Руку-то Лев пожал, и с воодушевлением открытой души, но только итальянец ушёл, как в душу Ирина стали закрадываться сомнения: так много всегда на подобных форумах, аукционах и выставках всяких мастей «хитрованов», проходимцев с акульими улыбочками! «Этот не похож… Чего-то волнуется… Руки вот мягкие и влажные, как у посудомойки… Но глаза честные, с достоинством… Нет, в этом Марко чувствуется правда».
За обедом выяснилось, что новый знакомый – хозяин ресторанчика и назвал его в честь Винченцо, своего пращура. Марко объяснил, что хочет отдать и должное гению зодчего и рассчитывает, что кто-то из солидных русских туристов заглянет пообедать, заинтересуется названием – и хозяин заведёт нужное знакомство. Но нет – русские, богатые, в основном туристы интересовались только кухней и шопингом. За все два года содержания ресторанчика! Только пару раз интеллигенты из России обменялись друг с другом удивлением по поводу и названия, и оформления зала репродукциями, постерами, гравюрами. Но Марко было ясно, что заводить с ними деловые разговоры, связанные с крупной финансовой сделкой, было глупо. И вот шанс знакомства со Львом!

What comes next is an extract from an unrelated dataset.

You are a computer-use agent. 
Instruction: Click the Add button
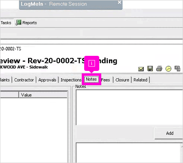(170, 133)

Разговорились. Итальянец поведал, что и родился в Болонье, и здесь же прожил все свои годы, работал реставратором, потом галеристом, теперь вот – ресторатор.
«Интересная штуковина – жизнь: из реставратора в рестораторы! Ха! Как в той рифме “клад – оклад”. Я-то так же “рифмую свою жизнь”», – подумал Лев Антонович и вспоминал, как при расшифровке одного текста, якобы принадлежащего Шекспиру, Евгений анализировал каламбуры и оксюмороны. Как интересно тогда Женька рассказывал об изобразительно-выразительных средствах языка, приводя яркие примеры из басен, сонетов, хокку, вообще стихов!